We’ll calculate the cross-section of a bound-free transition ${\displaystyle \sigma _{bf}}$:

${\displaystyle \sigma _{bf}\sim {\lambda ^{2} \over 8\pi }{A_{21} \over \Delta \nu }\,\!}$

It turns out that ${\displaystyle \Delta \nu }$ is about ${\displaystyle \nu }$. ${\displaystyle \lambda \approx 912\mathrm {\AA} }$, so scaling from Lyman-alpha:

${\displaystyle \sigma _{bf}\sim {(912\mathrm {\AA} )^{3} \over c\cdot 8\pi }A_{21,Ly\alpha }\left({1216\mathrm {\AA} \over 912\mathrm {\AA} }\right)^{3}\sim 10^{-18}cm^{2}\,\!}$

It turns out that the real answer is ${\displaystyle \sigma _{bf}\sim 6\cdot 10^{-18}cm^{2}}$. In general:

${\displaystyle \sigma _{bf}=\sigma {\big |}_{edge}\left({E_{photon\,in} \over E_{edge}}\right)^{-3}\,\!}$

That exponent (-3) is actually ${\displaystyle -{\frac {8}{3}}}$ near the edge and goes to ${\displaystyle -{\frac {7}{2}}}$ far from it. So you see ${\displaystyle \sigma _{bf}}$ spike up as the photon reaches the ionization energy, and then decrease exponentially as energy increases. However, you can see new spikes from ionizing electrons in inner shells.
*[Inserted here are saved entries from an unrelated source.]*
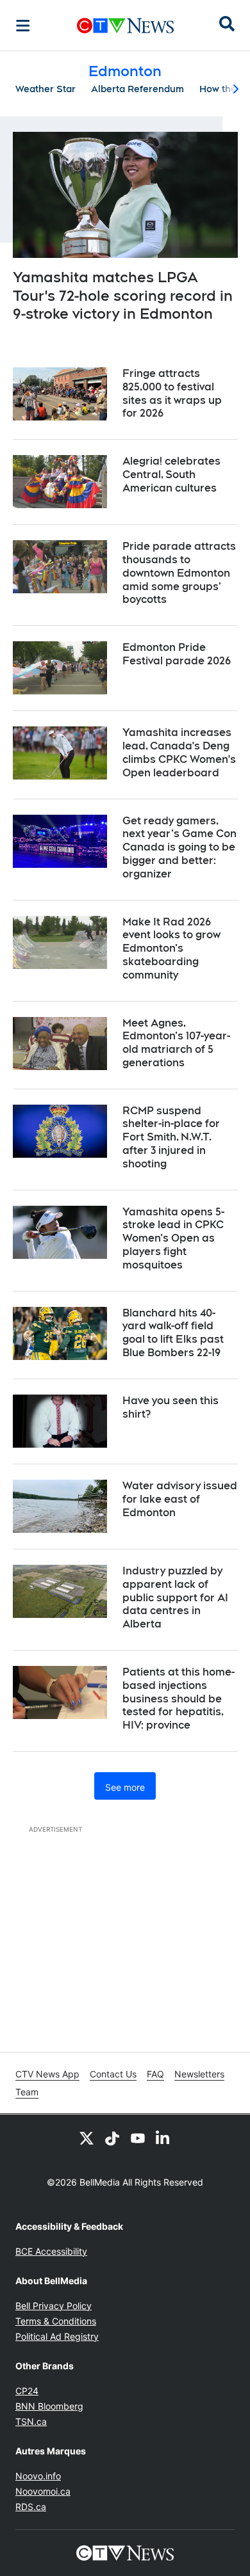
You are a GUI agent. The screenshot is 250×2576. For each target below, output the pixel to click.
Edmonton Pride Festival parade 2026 (176, 654)
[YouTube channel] (138, 2137)
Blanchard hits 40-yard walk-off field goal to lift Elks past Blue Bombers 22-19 (173, 1333)
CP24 (26, 2390)
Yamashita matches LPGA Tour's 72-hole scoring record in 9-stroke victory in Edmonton (123, 295)
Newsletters (199, 2073)
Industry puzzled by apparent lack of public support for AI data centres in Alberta (175, 1597)
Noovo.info (38, 2475)
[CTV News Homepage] (125, 25)
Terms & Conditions (55, 2321)
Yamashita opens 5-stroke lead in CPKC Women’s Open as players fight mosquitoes (173, 1238)
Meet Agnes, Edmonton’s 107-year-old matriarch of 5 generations (176, 1043)
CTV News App (47, 2073)
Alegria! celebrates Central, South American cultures (171, 474)
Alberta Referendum (137, 89)
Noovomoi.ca (43, 2491)
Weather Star (45, 89)
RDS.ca (30, 2506)
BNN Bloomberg (49, 2406)
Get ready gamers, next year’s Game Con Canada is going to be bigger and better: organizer (179, 847)
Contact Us (113, 2073)
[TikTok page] (112, 2137)
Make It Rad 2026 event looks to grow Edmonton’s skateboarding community (171, 948)
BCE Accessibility (51, 2251)
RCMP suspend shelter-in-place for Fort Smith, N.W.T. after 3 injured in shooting (171, 1137)
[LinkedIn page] (163, 2137)
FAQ (155, 2073)
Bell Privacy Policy (53, 2305)
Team (26, 2091)
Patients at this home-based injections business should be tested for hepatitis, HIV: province (178, 1698)
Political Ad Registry (57, 2336)
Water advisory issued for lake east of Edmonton (179, 1499)
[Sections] (23, 25)
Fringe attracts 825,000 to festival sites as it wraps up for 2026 (172, 393)
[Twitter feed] (86, 2137)
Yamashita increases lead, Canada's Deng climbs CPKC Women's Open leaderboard (179, 752)
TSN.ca (31, 2421)
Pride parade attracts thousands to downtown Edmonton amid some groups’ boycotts (179, 572)
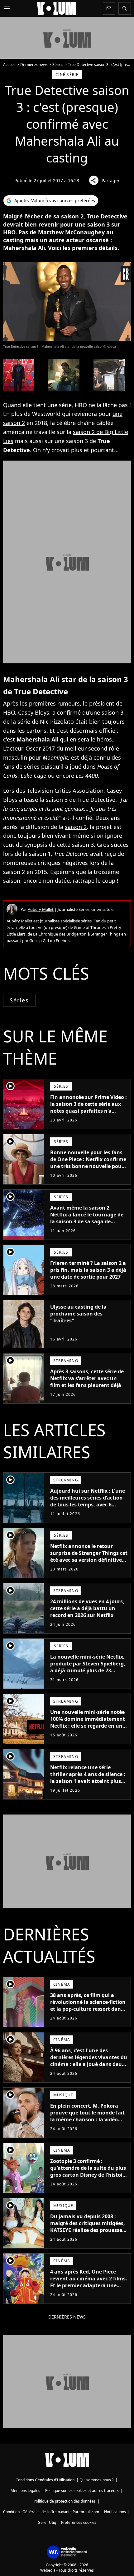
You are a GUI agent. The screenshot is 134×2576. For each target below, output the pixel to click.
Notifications (115, 2511)
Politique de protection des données (65, 2501)
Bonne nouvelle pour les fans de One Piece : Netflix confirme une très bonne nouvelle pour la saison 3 (88, 1162)
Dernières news (34, 64)
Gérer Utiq (47, 2522)
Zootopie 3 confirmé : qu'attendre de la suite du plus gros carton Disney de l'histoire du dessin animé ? (88, 2171)
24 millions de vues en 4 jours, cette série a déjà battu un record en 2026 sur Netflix (87, 1608)
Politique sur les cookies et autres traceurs (82, 2490)
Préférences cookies (78, 2522)
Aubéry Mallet (41, 909)
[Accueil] (56, 8)
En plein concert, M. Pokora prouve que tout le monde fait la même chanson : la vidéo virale (87, 2116)
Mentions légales (25, 2490)
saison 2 (76, 827)
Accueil (9, 64)
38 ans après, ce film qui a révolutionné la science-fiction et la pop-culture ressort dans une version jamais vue (88, 2005)
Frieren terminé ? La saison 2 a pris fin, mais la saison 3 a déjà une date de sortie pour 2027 (88, 1270)
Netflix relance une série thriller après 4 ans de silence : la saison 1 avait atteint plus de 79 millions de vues (87, 1777)
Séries (57, 64)
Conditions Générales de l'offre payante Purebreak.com (51, 2511)
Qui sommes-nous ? (96, 2480)
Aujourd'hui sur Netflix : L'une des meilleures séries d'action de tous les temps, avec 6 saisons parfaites (87, 1501)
### Radiative Recombination

This is the inverse process of photoionization, so ${\displaystyle \sigma _{fb}}$ is the cross-section for an ion recapturing its electron and emitting a photon. We’ll relate ${\displaystyle \sigma _{fb}}$ to ${\displaystyle \sigma _{bf}}$. This is called the Milne Relation. In this derivation, we’ll start by assuming complete thermal equilibrium and derive a result which will end up being independent of thermal equilibrium. Let’s start calculating the rate of radiative recombinations. Thermal equilibrium dictates that this must equal the rate of photoionization. For radiative recombination:

${\displaystyle rate\ of\ recombination=n_{+}n_{e}\sigma _{fb}(v)v[f(v)dv]={\#\ of\ recombinations \over volume\ time}\,\!}$

We’ll set this equal to the rate of photoionization. This rate is:

${\displaystyle rate\ of\ photoionization={B_{\nu }4\pi d\nu \over h\nu }n_{0}\sigma _{bf}\overbrace {\left(1-{g_{0} \over g_{+}}{n_{+} \over n_{0}}\right)} ^{{correction\ for \atop stimulated} \atop recombination}\,\!}$

where ${\displaystyle n_{0}}$ is the # density of neutrals. Note this has units of # flux. Note also that ${\displaystyle \sigma _{bf}}$ depends on ${\displaystyle \nu }$, and ${\displaystyle n_{+} \over n_{0}}$ is evaluated at the relative velocity ${\displaystyle v}$ such that ${\displaystyle h\nu ={\frac {1}{2}}m_{e}v^{2}+\chi }$, where ${\displaystyle \chi }$ is the threshold ionization energy. In thermal equilibrium, we know that (see Boltzmann distribution):

${\displaystyle {n_{+} \over n_{0}}={g_{+} \over g_{0}}e^{-E \over kT}\,\!}$

where ${\displaystyle E}$ is the energy difference between state 1 (proton + unbound ${\displaystyle e^{-}}$) and state 2 (bound proton/electron pair). Thus ${\displaystyle E}$ is given by:

${\displaystyle E={\frac {1}{2}}m_{e}v^{2}-(-\chi )=h\nu \,\!}$

So we can make our n’s and g’s go away. For ${\displaystyle f(v)}$, we’ll use our Maxwellian velocity distribution:

${\displaystyle f(v)=4\pi \left({m_{e} \over 2\pi kT}\right)^{3 \over 2}v^{2}e^{-m_{e}v^{2} \over 2kT}\,\!}$

Finally, the Saha Equation tells us in thermal equilibrium:

${\displaystyle {n_{+}n_{e} \over n_{0}}=\left[{2\pi m_{e}kT \over h^{2}}\right]^{3 \over 2}{2g_{+} \over g_{n}}e^{-\chi \over kT}\,\!}$

So now we’re essentially done:

${\displaystyle 1={n_{+}n_{e}f(v)v\sigma _{fb}(v)dv \over {4\pi B_{\nu } \over h\nu }d\nu (1-e^{-h\nu _{21} \over 2kT})n_{0}\sigma _{bf}(v)}\,\!}$

and plugging in all of our relations we get:

${\displaystyle {{\sigma _{fb}(v) \over \sigma _{bf}(\nu )}={g_{0} \over g_{+}}\left({h\nu \over m_{e}cv}\right)^{2}}\,\!}$

(Milne Relation) Notice how all of the T’s vanished. This result is independent of thermal equilibrium. However, you still have to pay attention to your statistical weights (g’s).